Until now, the only document that I've found that's really explicit is
the following from Netscape/iPlanet :
http://docs.iplanet.com/docs/manuals/cms/41/dep_gide/ext.htm

Netscape, in this document, says this about extended key usage in path
validation.

"A given certificate is valid only for the intersection of key usages of
all the certificates in the chain to its root (as determined by both the

Extended Key Usage extension for each certificate and the corresponding
user settings). To be valid for a particular usage, the end-entity
certificate and all certificates in the chain must all be valid for that
usage"

In fact, in the context it's not very clear whether this is what
Netscape recommends or the current practice of Microsoft softwares.

But their recommendation for certificat format in table B.1 of that
document is perfectly coherent with that.

This path validation does not apply to keyUsage.
A CA with a keyUsage of keyCertSign, cRLSign, can perfectly emit a valid
certificate with a keyUsage of digitalSignature.

I've been reading through RFC2459, and I was not able able to find
anything that really supports this behaviour.

Is this actually the intended use of key usage and extended key usage ?

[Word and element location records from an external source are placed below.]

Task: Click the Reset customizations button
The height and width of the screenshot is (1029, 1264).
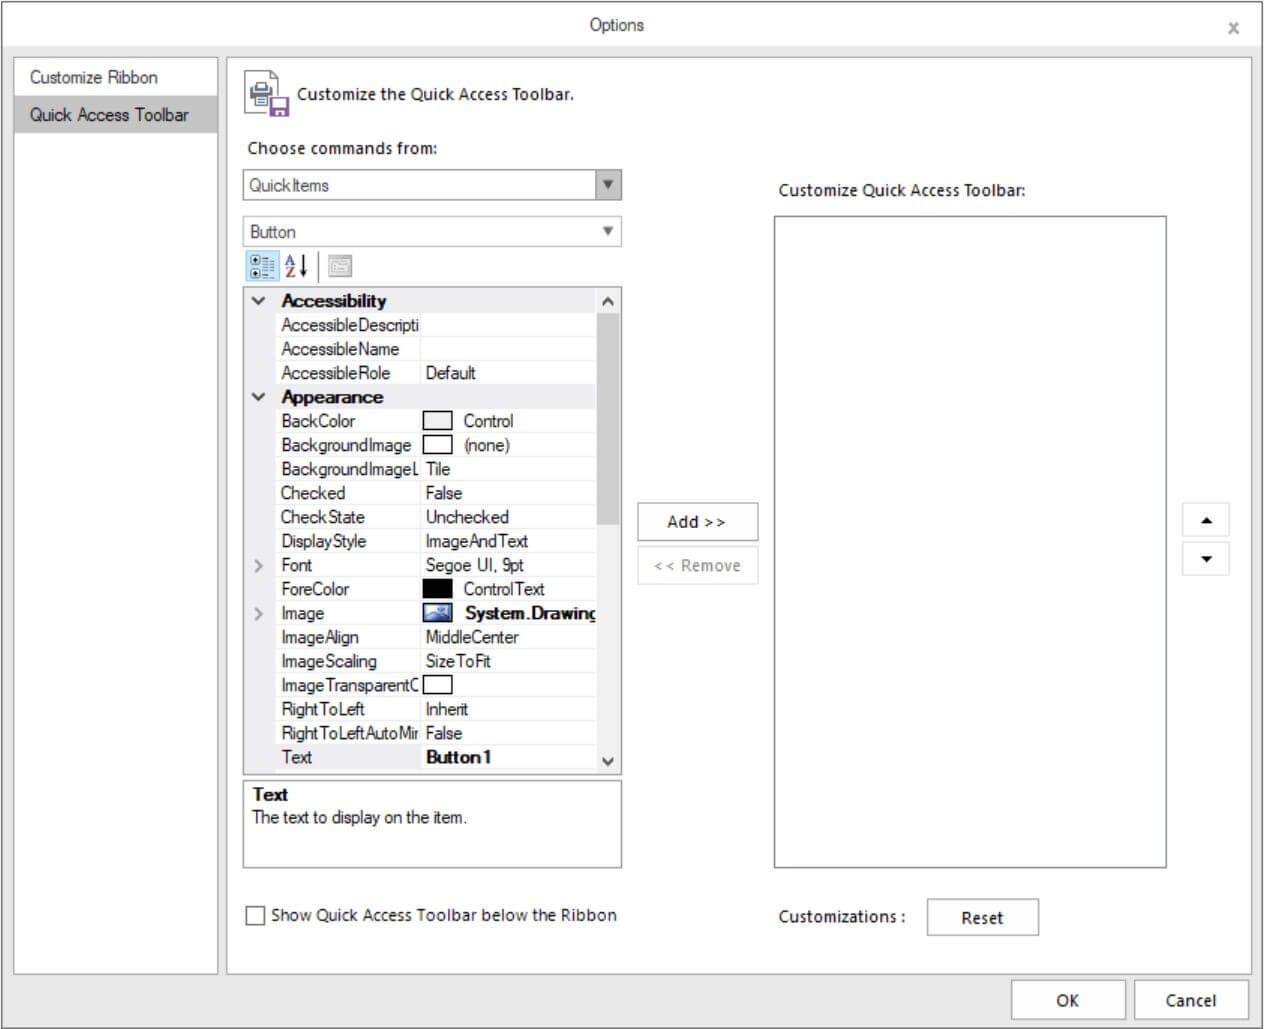Action: [982, 917]
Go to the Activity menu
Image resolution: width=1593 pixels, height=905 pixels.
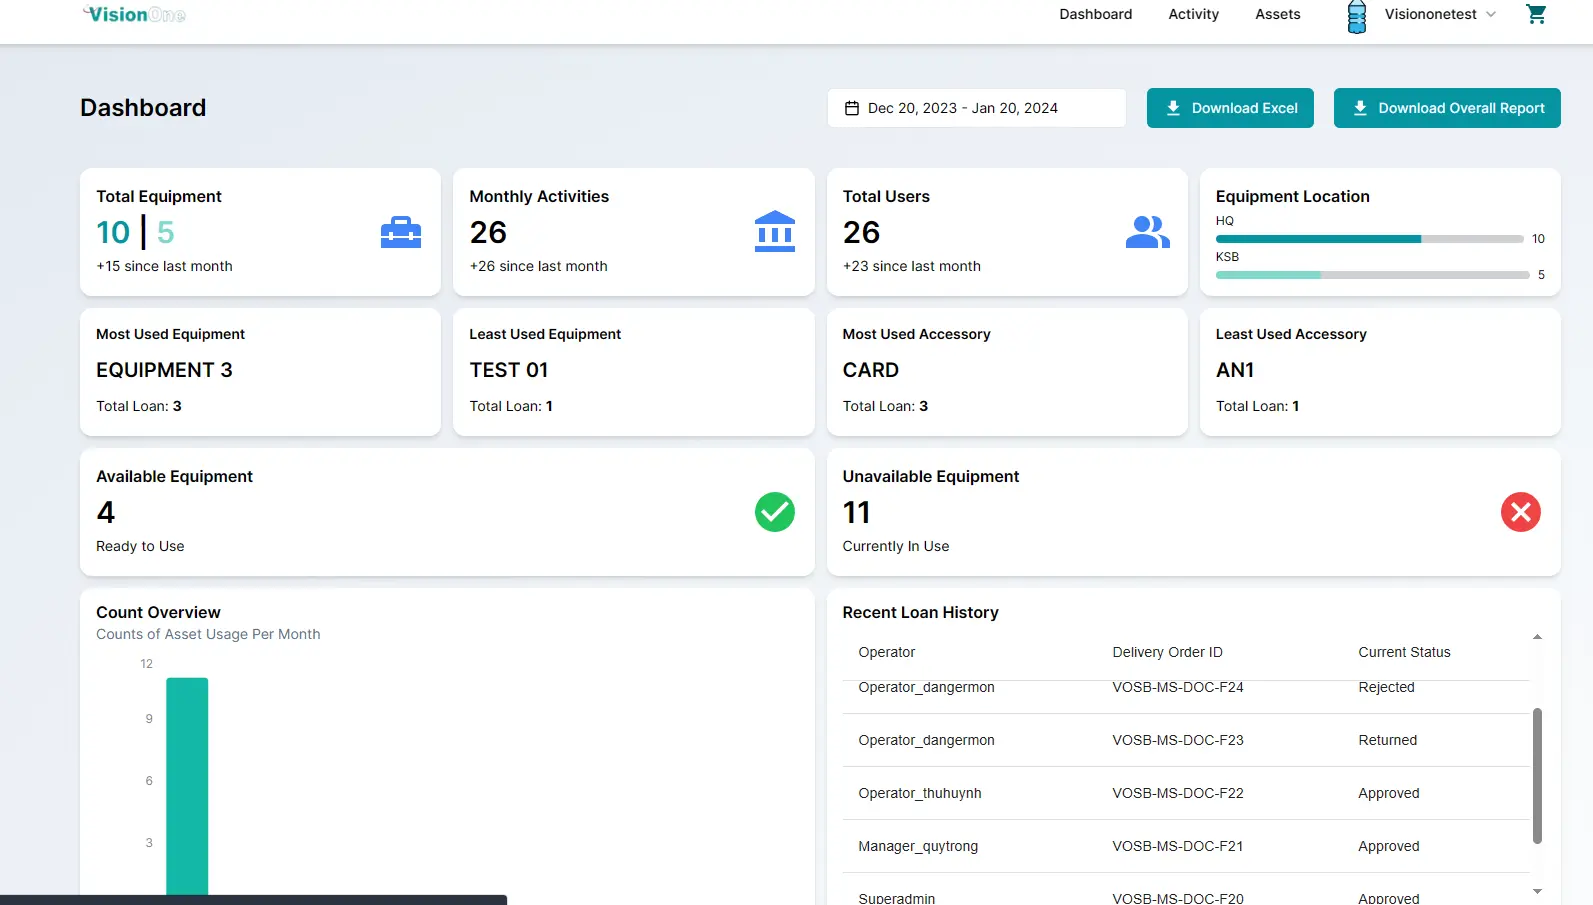click(1193, 14)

For example Netscape recommends the following for a CA that signs S/MIME
client certificate :
extKeyUsage: Email
keyUsage: keyCertSign, cRLSign

But then extKeyUsage and keyUsage are not consistent each other.
After RFC2459, "extKeyUsage: Email" is consistent with digitalSignature,
but not with keyCertSign, cRLSign

RFC2459 says the certificate MUST only be used for a purpose consistant
with both fields and is invalid if none exist.
This only applies when both are flagged critical, but if the correct
setting of this values forbids you to set them critical, it sounds quite
annoying.
There should be an explicit table of what is compatible with what.
I'm afraid not every implementer of RFC2459 will make the same decision
of which values are compatible if trying to implement that with the
current text in RFC2459.txt or draft-ietf-pkix-new-part1-02.txt.

Now if extended key usage must not be used in path validation, then we
loose the possibility to constraint the usage of a certificate in the
CAs above it, except maybe through policy, but this is not something the
software can interpret as easily as extended key usage.

Should this way of using extKeyUsage be considered bad practice and
avoided or not ?

Isn't there the need for a PKIX document that would explicitely detail
how a complex CA path should be set for various uses ? (if there is one
that can effectively be used for that, I've missed it).